Closing this now because there is no more feedback or unit test provided.

larry-tx commented 11 years ago

Sorry I didn't respond to you on this. After spending a huge amount of time trying to make Cake work, I've come to the conclusion that it's still a very immature product, not ready for realistic production work in a complex environment. After doing much research, I'm going with Yii. There's a reason why Yii has exceeded Cake in usage rates. It has a large number of alternative extensions (with a large variety of developers, not just one primary one like Cake), a robust, very helpful user community, and excellent documentation -- all areas in which Cake is sorely lacking.

It's a difficult choice for me because I really like the Cake way of doing things, but after all this time, Cake has still not matured. It looks like it never will, and it will certainly be overtaken by several other frameworks. What a shame.

burzum commented 11 years ago

If you think so good luck with Yii. I disagree about it, its lacking a few things like better request handling for example. Also I don't like the static calls of models inside controllers, same for the helpers. Testing must be fun there. Just by looking at the blog tutorial I see several things CakePHP does better. Worst thing is that it mentions that this code was generated by Yiis equivalent of bake. This here for example is insecure http://www.yiiplayground.com/index.php?r=UiModule/ui_other/starRating. Same about the silly never ending framework benchmark story.
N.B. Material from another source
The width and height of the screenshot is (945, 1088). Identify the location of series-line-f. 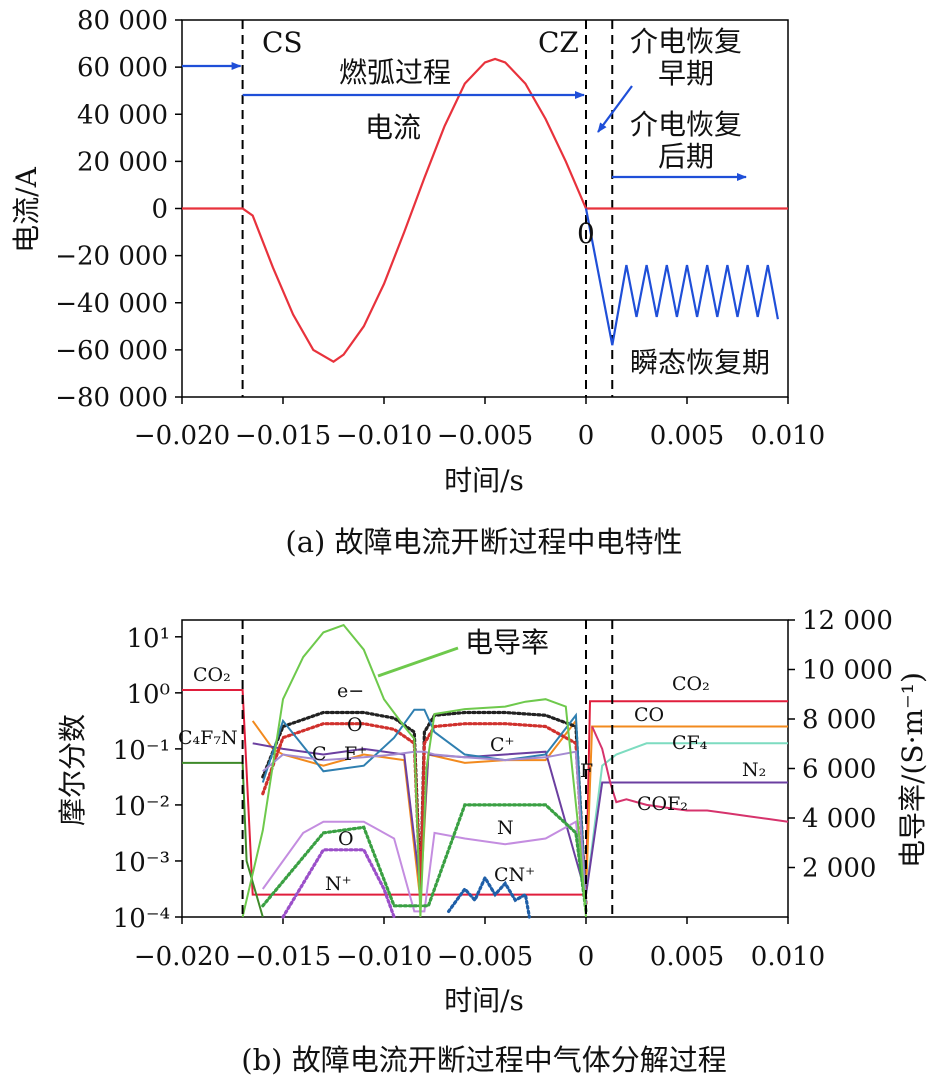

Together with Jose we've took the 1/4 hour and outperformed Yiis glory benchmark - using CakePHP - just to show how pointless it was.

But can you explain what is wrong with book.cakephp.org and api.cakephp.org? The documentation is excellent and complete. People just need to read and follow it. Can you name something in particular that is missing or incomplete? Cake has a very active Google Group, an IRC Channel to get help from, at least others do so.